[begin Data supplied]

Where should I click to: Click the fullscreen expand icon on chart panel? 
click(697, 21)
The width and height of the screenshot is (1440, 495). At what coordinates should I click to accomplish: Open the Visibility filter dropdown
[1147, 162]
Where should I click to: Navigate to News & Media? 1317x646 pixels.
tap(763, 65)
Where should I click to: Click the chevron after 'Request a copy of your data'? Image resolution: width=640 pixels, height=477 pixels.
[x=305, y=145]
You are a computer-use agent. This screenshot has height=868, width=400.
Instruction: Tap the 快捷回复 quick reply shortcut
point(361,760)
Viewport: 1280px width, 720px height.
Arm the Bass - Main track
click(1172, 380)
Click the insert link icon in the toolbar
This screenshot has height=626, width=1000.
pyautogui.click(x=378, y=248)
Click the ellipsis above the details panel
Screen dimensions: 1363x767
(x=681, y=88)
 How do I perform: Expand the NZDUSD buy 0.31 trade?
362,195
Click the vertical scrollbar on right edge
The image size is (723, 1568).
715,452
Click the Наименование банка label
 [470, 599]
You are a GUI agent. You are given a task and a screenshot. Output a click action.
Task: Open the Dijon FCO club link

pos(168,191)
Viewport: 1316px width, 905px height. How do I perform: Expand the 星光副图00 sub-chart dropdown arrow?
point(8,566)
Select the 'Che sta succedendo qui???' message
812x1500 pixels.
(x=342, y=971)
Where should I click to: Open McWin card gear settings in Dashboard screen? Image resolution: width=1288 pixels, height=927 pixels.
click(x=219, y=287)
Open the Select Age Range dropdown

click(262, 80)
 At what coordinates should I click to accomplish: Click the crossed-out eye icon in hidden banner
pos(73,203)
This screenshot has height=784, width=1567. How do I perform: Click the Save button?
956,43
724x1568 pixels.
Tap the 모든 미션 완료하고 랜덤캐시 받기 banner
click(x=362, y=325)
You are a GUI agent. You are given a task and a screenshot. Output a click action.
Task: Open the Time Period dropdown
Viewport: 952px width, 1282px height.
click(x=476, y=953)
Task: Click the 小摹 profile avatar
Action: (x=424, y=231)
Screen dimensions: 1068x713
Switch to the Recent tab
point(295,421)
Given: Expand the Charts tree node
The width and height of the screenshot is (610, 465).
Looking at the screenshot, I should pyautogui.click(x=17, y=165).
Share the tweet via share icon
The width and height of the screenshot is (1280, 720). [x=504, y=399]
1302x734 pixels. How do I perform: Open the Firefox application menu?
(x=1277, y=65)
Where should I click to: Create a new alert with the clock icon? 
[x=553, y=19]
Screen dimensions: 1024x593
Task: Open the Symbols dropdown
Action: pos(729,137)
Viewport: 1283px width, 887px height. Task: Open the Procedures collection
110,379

[end Data supplied]

Pull out every line of the data above that contains the string "dropdown", matching case exactly.

The width and height of the screenshot is (1440, 495). At what coordinates should I click to accomplish: Open the Visibility filter dropdown
Viewport: 1316px width, 905px height. How do I perform: Expand the 星光副图00 sub-chart dropdown arrow?
Open the Select Age Range dropdown
Task: Open the Time Period dropdown
Task: Open the Symbols dropdown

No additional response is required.